Software patents must die!

This week in a startling move Apple was granted a preliminary injunction on the sale of the Samsung Galaxy Nexus, the Google reference phone. The preliminary injunction was granted due to a claim of patent infringement on Samsungs part regarding several features but in particular:

“2. A means of searching multiple databases and sources for data.”

This follows an injunction earlier this week granted to Apple over the sale of the Galaxy Tab 10.1 due to design similarities.
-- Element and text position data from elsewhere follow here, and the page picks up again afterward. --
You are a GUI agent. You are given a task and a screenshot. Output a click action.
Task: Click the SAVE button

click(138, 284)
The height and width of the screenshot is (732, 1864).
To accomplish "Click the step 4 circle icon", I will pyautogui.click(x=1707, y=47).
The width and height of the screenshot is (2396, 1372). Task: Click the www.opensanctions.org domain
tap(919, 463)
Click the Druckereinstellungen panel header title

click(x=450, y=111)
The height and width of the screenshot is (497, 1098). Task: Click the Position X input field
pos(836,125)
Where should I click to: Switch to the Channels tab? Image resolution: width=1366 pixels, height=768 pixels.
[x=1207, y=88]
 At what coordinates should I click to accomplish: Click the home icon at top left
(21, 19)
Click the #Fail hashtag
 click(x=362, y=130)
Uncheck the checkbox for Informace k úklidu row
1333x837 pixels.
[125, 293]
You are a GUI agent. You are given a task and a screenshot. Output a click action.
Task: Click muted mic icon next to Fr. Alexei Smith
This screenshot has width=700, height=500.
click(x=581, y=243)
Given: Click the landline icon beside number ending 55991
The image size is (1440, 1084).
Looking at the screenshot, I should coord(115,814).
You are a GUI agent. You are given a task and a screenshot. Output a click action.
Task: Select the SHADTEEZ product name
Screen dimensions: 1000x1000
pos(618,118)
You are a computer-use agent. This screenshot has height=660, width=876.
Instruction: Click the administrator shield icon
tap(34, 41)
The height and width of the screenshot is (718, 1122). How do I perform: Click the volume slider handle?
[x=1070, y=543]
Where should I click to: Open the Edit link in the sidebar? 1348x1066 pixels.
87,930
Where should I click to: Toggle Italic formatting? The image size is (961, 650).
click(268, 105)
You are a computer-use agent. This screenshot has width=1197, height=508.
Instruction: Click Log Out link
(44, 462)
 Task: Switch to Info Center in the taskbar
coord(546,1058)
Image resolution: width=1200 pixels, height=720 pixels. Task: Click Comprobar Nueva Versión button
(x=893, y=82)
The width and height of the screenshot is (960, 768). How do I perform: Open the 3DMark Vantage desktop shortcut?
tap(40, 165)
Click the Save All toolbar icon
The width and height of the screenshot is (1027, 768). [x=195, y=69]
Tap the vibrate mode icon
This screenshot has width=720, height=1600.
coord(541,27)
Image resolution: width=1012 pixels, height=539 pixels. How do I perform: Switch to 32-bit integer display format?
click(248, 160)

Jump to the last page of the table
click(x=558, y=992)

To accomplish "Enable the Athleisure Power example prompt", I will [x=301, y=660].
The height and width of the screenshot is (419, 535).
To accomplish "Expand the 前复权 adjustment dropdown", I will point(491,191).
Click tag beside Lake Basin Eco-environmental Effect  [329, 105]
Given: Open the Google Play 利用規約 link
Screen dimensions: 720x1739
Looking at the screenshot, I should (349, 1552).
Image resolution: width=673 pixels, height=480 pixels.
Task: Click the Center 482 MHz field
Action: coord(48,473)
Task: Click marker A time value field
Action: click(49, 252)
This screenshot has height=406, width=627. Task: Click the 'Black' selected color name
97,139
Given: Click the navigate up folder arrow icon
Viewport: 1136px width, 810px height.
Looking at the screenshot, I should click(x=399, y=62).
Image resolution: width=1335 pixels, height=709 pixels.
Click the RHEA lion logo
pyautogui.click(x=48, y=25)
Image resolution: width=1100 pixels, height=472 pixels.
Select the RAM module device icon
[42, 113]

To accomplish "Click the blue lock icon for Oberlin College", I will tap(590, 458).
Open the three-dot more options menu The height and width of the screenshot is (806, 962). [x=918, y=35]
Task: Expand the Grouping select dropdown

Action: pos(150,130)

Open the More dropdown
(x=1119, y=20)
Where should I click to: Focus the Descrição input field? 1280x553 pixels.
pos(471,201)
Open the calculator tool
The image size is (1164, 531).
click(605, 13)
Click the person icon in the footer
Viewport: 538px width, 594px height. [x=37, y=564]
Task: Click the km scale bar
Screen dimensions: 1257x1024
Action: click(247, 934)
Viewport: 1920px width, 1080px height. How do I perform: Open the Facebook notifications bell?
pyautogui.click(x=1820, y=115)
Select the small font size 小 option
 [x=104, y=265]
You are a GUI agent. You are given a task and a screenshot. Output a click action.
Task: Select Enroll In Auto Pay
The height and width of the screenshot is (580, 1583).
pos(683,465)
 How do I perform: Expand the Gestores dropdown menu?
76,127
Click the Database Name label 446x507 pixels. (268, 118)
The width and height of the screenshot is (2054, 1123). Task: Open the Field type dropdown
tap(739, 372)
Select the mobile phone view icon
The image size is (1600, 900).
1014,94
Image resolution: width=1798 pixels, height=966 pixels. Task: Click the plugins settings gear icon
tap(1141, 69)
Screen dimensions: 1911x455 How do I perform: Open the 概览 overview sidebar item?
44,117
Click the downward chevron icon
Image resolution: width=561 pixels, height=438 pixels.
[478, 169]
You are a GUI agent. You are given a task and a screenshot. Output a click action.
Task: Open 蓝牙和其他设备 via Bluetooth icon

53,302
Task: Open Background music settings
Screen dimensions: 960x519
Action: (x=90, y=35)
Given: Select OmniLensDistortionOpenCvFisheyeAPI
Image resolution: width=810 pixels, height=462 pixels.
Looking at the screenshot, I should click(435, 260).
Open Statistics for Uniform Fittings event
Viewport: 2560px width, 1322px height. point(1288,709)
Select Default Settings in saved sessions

To my mind at this point there are only two kinds of software patent lawsuits:

1)      Annoyingly bad lawsuits

2)      Dangerously bad lawsuits

The problem is the current form of software patents and the lawsuits that follow, flies in the face of the entire purpose of the patent system in the first place.

The History of Patents

The patent system has a dual utility, the primary being the dissemination of knowledge, and the secondary being the limited protection of profit for the creator. Understanding this is the key to understanding why software patents are being used incorrectly. The goal of patents was to spread innovation by allowing people to build off of others ideas. The idea being you shouldn’t have to reinvent the wheel in order to create the bicycle. In order to encourage this idea of sharing information there had to be some incentive to actually show how things worked. The incentive was exclusivity of sale for a limited time. Another crucial aspect of the patent system is your exclusivity only extended to the specific way your invention worked as opposed to the goal it achieved. For example you could have a patent on turning on a light with the push of a button, but that didn’t prevent someone from making a light that turns on with a switch.

Software Doesn’t Need a Patent to Protect Intellectual Property

There is a reason that the formula for coke does not have a patent. Coke is notoriously secretive of the precise formula for coke partially because secret recipes are cool, but mostly because if the formula was known it would at best have limited protection from copies. The same is true for KFC’s special recipe. The same is also true for software code. Neither Microsoft nor Apple releases the full code of their operating systems. This is to protect them from people copying what they do and creating a competing product. What Amazon did with Android to create the Kindle Fire is impossible (without significant reverse engineering) with iOS because the source for iOS is closed while the source for Android is open.

Patents Are For The Implementation Not The Idea

As I mentioned before the purpose of patents was to allow inventors to build off of others ideas and not have to reinvent the wheel every time. If however you did in fact reinvent the wheel in a new way say using wood instead of stone, the person who had the patent on the stone wheel couldn’t stop you from making your wooden wheel. This is not the case in software patents. Patents are granted for the vaguest possible ideas so now not only could you not reinvent the wheel in a new way, you can’t invent the horse drawn carriage because it uses wheels.

Software Patents Causes More Harm Than Good

Software patents have created a new menace the patent troll. Patent trolls are companies that don’t actually make any products from the patents they hold. These “non-practicing entities”, as they are called, make their money from suing companies that have made a profit from real products that the troll believes infringe on their patents for things they never intended to make. A recent study has calculated that patent trolls cost the industry 29 b-b-b-billion dollars a year in just legal fees and licensing. This isn’t a chilling effect on innovation; this is an epochal ice age. The problem is running afoul of someone’s patent is inevitable! Another study revealed that it is mathematically impossible to avoid infringing on a software patent:

we estimate it would take at least 2,000,000 patent attorneys, working full time, to consider whether all these software-producing firms have infringed any of the software patents issued in a typical year. Even if firms wanted to hire that many attorneys, they couldn’t; there are only 40,000 registered patent attorneys and agents in the United States.

Software patents are an obscene perversion of the patent system and need to be either dramatically reformed or abolished full stop. Companies are wasting billions in resources that could be used to make better products and have a true competition of ideas. There is no excuse to maintain the status quo.